Dans le premier volet, Le Monde faisait la lumière sur l’ignoble processus de recrutement des femmes qui tournent dans les films X de certaines plateformes françaises. Grâce aux deux années d’enquête de la gendarmerie et aux témoignages d’une cinquantaine de victimes, on sait maintenant comment Julien D., un homme tout ce qu’il y a de plus lambda, a exploité les failles de vingtenaires fragiles sous un faux profil pour les appâter. Sa seule forme de rémunération pour sa contribution ? Visionner les vidéos de ses victimes violées.
On y apprenait également que Pascal Ollitrault, dit Pascal OP, le producteur du site French Bukkake (qui se vantait il y a quelques années de ses 200 000 visiteurs par mois), enrôlait ensuite les victimes de Julien D., les violait à de multiples reprises puis les forçait à tourner des scènes violentes.
La deuxième partie de l’investigation n’en a justement pas fini avec l’immonde personnage mis en examen pour « viols en réunion », « traite aggravée d’êtres humains », « proxénétisme aggravé », « blanchiment », « travail dissimulé » et « diffusion de l’enregistrement d’images relatives à la commission d’une atteinte volontaire à l’intégrité de la personne ».
Des viols en plusieurs actes
Bienvenue dans « la mécanique des larmes et de la violence », un immonde rouage duquel profitent plusieurs producteurs et diffuseurs de porno en France, selon Le Monde.
Dans cette mécanique, les victimes ne sont que des dommages collatéraux, de la chair fraîche pourvoyeuse, malgré elles, de toujours plus d’argent.
On leur promet beaucoup d’argent — 2 000 euros en moyenne par scène, qui se révèlent être en réalité 250 euros ou parfois rien du tout. On leur promet qu’elles tournent du porno amateur, des vidéos confidentielles et anonymes. Elles sont en fait dupées de bout en bout.
La mécanique bien ficelée qui profite de leurs faiblesses n’est qu’un tissu de mensonges qui se ressert autour d’elles. Les victimes voient leur consentement bafoué à de multiples reprises : pendant qu’elles se font recruter, puisqu’on leur ment ; pendant les tournages, puisqu’on les viole ; et lorsque les contenus sont publiés contre leur gré.
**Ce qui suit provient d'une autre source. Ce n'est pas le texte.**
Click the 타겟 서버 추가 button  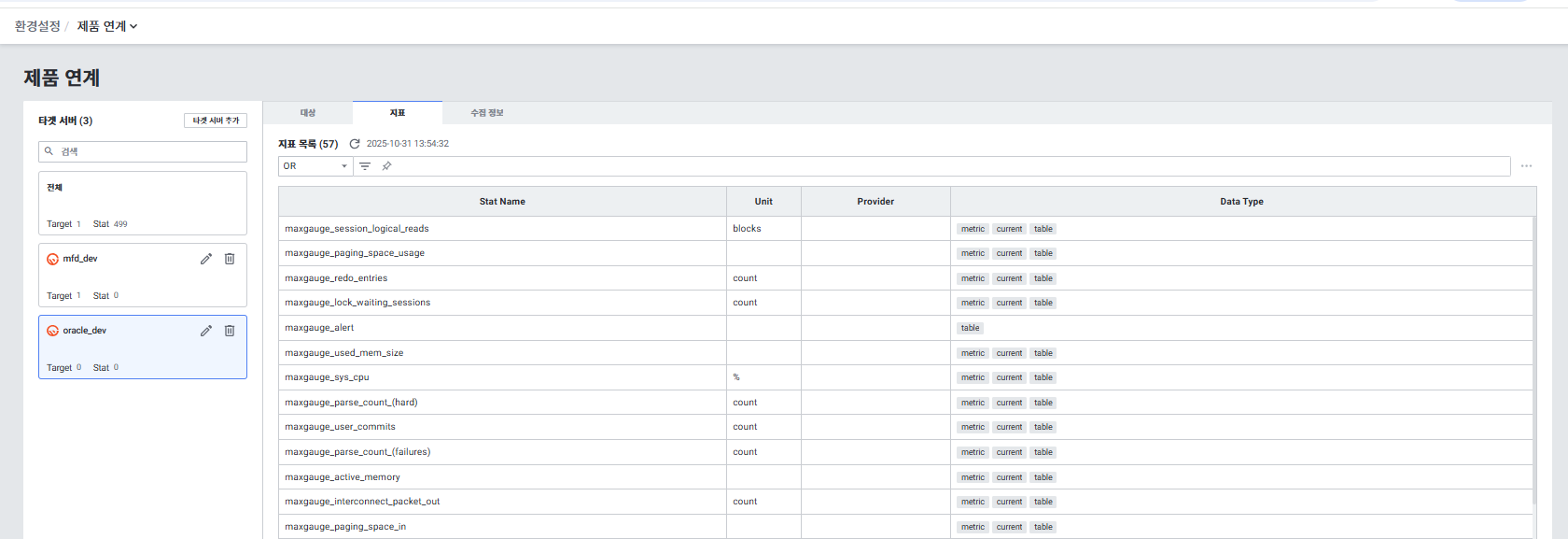(x=216, y=121)

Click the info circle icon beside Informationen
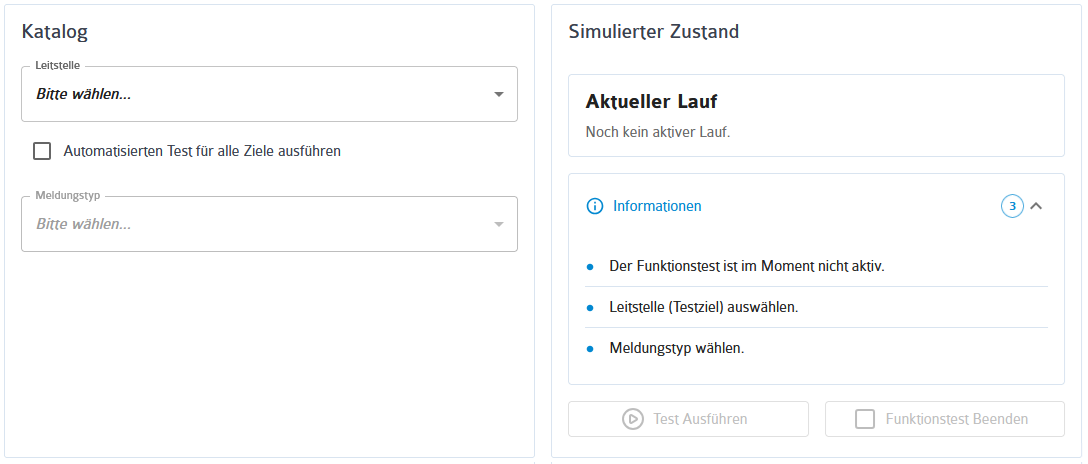click(x=595, y=206)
Parfois même, quand une jeune femme croit ne réaliser qu’une seule vidéo, le contenu est en fait utilisé pour plusieurs scènes diffusées dans différentes productions. Imane, une de ces victimes, témoigne de sa descente aux enfers au Monde : alors qu’elle ne pensait participer qu’à une seule vidéo plutôt « classique » et à l’accès privé, elle s’est retrouvée à tourner des scènes de sodomie non consenties avec des inconnus qu’on ne lui présente pas. Elle a été également violée par le producteur Pascal OP.
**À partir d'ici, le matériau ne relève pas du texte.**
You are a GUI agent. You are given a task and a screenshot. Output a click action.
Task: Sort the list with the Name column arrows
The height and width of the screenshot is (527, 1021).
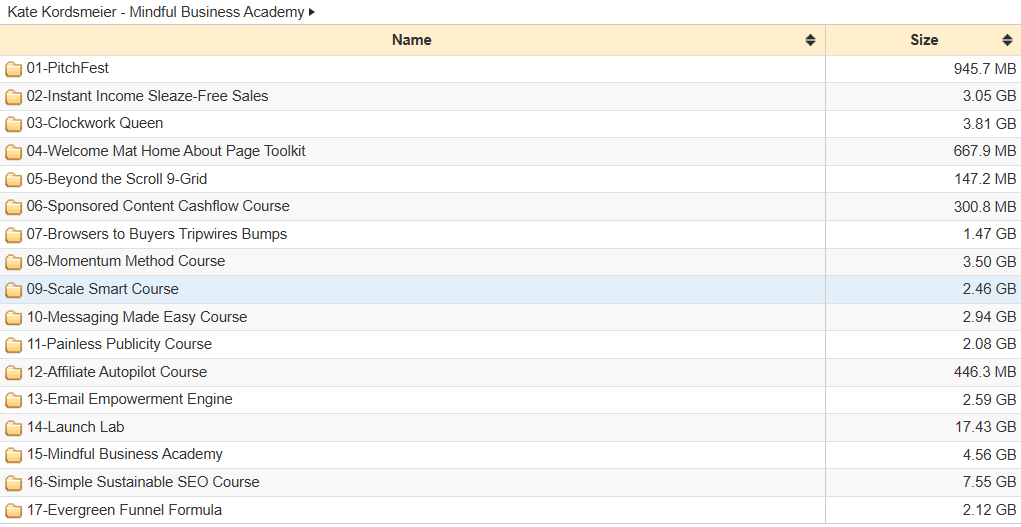click(x=810, y=40)
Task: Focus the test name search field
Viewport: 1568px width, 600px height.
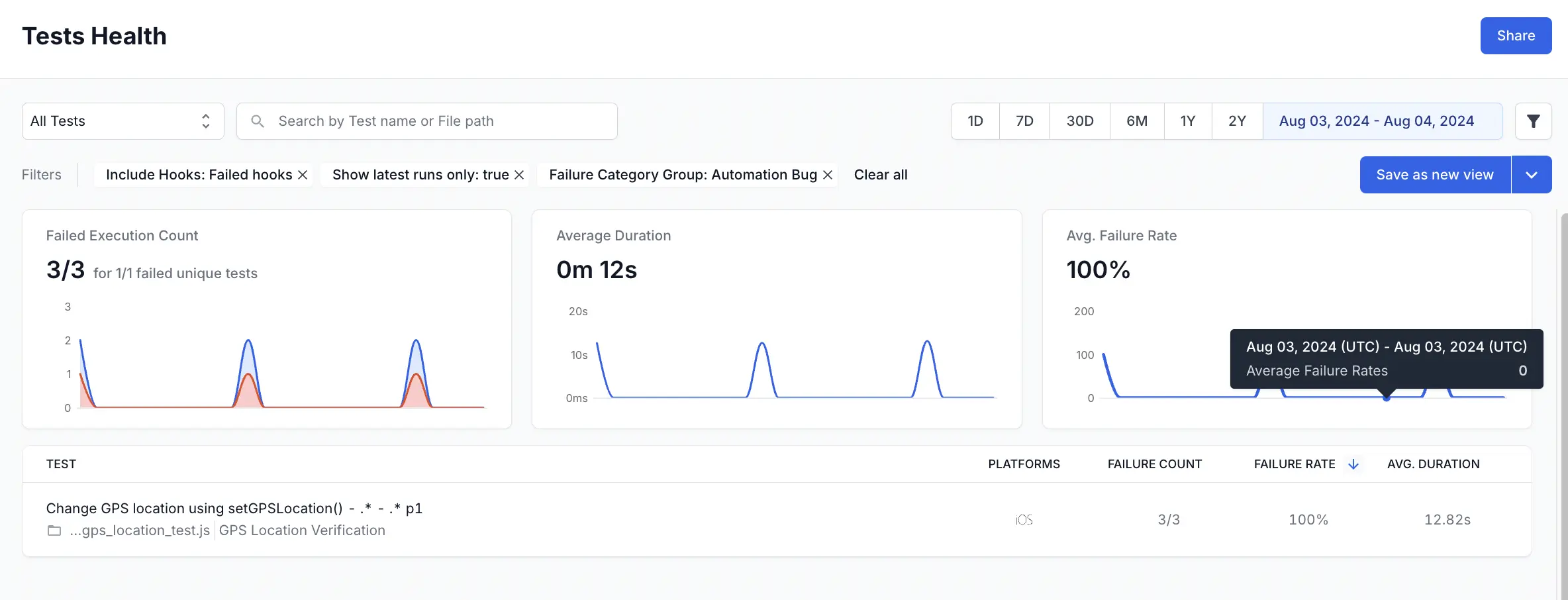Action: point(437,121)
Les images de ses viols ont ensuite été mises en ligne sur les plus grandes plateformes X et elle n’a jamais vu la couleur de son argent. Elle raconte une des scènes à laquelle elle a dû participer — attention, c’est douloureux et cru, passez sous la citation si vous voulez éviter les détails les plus durs.
« J’avais mal, je leur ai dit, mais ils s’en foutaient. Là, ils m’ont tout fait, plusieurs en même temps, double pénétration, sodomie, etc. […] Je me suis un peu énervée, mais ils m’ont forcée, ils ont appuyé ma tête contre le sol et ils ont continué. […]
C’était un hangar, dans une vieille casse de voitures abandonnée. [Pascal OP] me dit : “C’est des gars des quartiers, ils sont là pour te faire du mal, pour te faire du sale.”
C’est un cauchemar. Je dois me mettre à genoux, toucher tout le monde, me laisser faire. »
Le producteur français, qui « s’invite dans la scène en cours, sans prévenir les femmes » tient ses victimes d’une main de fer par les menaces de mort et par la promesse d’argent ««« facile »»»…
Un troisième acolyte
Les tournages ont lieu dans des hangars, des locations d’appartements, des forêts ou des parkings vides. Derrière la caméra, Mat Hadix, 38 ans. L’homme travaille, entre autres, pour Jacquie et Michel, le magazine Union ou encore pour Dorcel Vision — notez que la société de production Marc Dorcel nie toute responsabilité :
« Nous n’avions évidemment pas connaissance des suspicions de recours à de telles pratiques et nous n’avons, à ce jour, reçu aucun signalement d’aucune sorte quant aux productions que nous avons diffusées. »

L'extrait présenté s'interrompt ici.